Restate word for word the lines in the listing below, starting at the line containing "How do I perform: Open the Performance tab?" and ending at the line containing "This screenshot has height=548, width=1520.", both included; leave out the rest.
<<<<
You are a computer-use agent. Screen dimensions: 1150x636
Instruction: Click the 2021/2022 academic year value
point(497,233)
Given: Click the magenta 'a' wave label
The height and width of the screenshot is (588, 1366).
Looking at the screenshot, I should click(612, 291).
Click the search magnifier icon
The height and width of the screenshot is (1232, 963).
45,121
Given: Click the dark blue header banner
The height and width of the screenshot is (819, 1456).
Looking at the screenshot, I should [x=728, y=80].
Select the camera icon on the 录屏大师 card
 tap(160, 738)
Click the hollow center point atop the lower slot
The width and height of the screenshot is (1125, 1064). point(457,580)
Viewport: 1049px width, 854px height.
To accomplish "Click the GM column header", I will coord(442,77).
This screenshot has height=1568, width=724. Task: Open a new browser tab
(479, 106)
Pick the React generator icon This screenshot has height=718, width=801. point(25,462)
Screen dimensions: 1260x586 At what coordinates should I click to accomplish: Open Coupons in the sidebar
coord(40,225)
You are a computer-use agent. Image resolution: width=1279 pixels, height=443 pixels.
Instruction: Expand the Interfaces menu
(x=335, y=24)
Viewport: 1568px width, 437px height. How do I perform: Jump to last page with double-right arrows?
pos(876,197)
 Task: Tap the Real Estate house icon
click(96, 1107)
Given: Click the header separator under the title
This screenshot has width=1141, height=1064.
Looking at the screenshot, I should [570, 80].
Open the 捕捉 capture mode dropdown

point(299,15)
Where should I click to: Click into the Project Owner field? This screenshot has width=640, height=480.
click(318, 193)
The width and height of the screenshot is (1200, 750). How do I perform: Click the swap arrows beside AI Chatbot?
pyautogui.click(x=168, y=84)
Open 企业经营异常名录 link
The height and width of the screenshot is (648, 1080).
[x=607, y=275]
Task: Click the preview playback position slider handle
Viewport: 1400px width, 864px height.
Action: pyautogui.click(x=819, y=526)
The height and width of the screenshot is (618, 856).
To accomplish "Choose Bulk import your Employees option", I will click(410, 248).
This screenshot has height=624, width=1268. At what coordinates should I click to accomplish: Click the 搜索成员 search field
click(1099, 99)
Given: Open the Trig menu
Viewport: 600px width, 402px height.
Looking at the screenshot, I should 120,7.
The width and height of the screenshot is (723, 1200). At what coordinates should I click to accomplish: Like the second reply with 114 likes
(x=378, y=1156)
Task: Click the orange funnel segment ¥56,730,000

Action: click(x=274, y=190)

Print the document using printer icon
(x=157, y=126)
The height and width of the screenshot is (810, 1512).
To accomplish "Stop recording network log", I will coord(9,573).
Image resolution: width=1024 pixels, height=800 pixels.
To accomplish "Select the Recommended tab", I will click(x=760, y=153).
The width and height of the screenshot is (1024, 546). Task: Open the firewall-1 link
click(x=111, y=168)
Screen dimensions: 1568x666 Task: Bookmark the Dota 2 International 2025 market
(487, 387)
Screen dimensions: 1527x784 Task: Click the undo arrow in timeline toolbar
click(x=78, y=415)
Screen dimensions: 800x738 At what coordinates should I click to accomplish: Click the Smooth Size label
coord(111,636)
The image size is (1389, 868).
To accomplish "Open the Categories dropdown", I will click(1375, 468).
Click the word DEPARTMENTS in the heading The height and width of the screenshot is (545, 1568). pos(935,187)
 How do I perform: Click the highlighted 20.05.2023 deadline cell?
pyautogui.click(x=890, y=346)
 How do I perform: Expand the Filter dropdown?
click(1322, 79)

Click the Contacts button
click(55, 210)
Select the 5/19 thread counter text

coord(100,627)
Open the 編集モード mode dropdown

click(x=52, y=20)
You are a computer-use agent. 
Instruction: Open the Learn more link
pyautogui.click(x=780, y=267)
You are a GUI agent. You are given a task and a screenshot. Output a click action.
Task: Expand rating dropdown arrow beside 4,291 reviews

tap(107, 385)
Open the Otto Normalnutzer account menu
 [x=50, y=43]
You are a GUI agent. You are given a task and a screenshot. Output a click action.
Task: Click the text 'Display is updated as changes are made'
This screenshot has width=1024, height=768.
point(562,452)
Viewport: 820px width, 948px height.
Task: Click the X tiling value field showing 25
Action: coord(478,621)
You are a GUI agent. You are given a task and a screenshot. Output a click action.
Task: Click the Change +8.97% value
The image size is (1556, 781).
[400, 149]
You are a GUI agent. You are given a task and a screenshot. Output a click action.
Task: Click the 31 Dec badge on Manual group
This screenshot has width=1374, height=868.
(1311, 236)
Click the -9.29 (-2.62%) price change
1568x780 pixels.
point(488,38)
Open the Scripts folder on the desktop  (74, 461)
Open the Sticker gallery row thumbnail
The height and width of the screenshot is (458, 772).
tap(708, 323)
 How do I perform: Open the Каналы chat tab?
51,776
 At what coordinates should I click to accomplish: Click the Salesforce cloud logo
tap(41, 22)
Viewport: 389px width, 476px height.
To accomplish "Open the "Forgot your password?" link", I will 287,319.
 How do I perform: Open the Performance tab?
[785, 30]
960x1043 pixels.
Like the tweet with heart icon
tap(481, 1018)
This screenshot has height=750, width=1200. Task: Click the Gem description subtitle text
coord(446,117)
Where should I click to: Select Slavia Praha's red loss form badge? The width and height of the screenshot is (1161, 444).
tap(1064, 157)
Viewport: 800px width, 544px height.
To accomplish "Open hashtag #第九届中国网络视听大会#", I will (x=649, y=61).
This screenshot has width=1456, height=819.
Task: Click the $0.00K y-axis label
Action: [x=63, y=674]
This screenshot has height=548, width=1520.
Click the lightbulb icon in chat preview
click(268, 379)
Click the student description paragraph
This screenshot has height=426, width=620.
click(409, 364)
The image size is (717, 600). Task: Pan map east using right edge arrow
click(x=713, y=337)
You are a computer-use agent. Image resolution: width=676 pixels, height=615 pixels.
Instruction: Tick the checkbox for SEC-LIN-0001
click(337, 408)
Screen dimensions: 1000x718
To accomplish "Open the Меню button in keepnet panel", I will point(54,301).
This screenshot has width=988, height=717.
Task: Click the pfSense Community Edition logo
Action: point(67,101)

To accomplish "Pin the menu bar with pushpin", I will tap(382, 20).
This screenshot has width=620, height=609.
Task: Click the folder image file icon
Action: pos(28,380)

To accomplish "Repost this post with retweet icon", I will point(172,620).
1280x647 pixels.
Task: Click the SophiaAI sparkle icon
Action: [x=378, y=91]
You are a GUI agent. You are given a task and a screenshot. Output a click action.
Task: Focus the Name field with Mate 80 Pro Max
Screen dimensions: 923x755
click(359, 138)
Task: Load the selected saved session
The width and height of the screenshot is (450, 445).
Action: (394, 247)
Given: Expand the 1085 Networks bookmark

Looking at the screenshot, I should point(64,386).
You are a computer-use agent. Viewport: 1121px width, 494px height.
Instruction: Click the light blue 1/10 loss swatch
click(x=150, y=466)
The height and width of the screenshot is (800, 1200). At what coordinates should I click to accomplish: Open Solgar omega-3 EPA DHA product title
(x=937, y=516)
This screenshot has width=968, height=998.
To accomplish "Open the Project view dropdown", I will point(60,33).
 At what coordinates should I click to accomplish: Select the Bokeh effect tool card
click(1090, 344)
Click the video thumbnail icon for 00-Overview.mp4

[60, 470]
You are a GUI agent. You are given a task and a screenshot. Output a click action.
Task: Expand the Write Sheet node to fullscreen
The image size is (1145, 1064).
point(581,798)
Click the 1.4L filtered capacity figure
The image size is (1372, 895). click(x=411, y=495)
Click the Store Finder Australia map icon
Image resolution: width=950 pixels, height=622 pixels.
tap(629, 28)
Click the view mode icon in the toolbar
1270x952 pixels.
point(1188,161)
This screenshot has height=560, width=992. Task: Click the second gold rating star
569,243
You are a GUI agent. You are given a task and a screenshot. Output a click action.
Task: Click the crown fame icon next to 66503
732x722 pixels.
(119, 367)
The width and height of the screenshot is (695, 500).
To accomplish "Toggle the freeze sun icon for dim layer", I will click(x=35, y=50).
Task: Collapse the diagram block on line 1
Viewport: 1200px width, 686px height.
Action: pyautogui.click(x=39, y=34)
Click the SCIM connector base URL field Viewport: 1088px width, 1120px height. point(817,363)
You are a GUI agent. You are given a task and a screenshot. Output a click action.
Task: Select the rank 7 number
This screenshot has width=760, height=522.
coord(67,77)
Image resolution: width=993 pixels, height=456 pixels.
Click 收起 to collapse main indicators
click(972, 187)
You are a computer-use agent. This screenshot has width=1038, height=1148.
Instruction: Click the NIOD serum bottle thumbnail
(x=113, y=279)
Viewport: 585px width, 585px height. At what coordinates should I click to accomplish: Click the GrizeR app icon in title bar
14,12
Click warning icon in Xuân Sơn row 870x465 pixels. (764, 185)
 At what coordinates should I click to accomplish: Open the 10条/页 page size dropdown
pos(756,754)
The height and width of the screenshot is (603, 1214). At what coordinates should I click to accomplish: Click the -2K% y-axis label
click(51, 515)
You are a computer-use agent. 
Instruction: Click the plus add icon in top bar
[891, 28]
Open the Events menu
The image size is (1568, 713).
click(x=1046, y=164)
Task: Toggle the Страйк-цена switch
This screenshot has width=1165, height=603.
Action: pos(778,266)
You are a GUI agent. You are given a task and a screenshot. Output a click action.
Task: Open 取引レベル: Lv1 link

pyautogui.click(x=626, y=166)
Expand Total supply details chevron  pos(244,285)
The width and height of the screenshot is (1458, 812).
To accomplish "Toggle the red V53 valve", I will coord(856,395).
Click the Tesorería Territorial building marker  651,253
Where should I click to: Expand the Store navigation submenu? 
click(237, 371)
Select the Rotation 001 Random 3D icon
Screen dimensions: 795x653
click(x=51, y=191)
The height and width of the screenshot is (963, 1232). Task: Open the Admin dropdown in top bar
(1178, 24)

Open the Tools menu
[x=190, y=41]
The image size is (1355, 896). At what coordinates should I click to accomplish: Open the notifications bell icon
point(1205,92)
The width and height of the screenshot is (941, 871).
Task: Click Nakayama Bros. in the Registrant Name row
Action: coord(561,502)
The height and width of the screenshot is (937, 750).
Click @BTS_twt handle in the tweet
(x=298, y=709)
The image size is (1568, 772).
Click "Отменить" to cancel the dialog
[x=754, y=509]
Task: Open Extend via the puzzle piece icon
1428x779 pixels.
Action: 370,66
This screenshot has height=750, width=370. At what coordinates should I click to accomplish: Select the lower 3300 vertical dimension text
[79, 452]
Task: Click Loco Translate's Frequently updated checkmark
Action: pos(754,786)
>>>>
▶ WRITTEN RESPONSE:
 How do I perform: Open the Performance tab?
[785, 30]
960x1043 pixels.
Like the tweet with heart icon
tap(481, 1018)
This screenshot has height=750, width=1200. Task: Click the Gem description subtitle text
coord(446,117)
Where should I click to: Select Slavia Praha's red loss form badge? The width and height of the screenshot is (1161, 444).
tap(1064, 157)
Viewport: 800px width, 544px height.
To accomplish "Open hashtag #第九届中国网络视听大会#", I will (x=649, y=61).
This screenshot has width=1456, height=819.
Task: Click the $0.00K y-axis label
Action: [x=63, y=674]
This screenshot has height=548, width=1520.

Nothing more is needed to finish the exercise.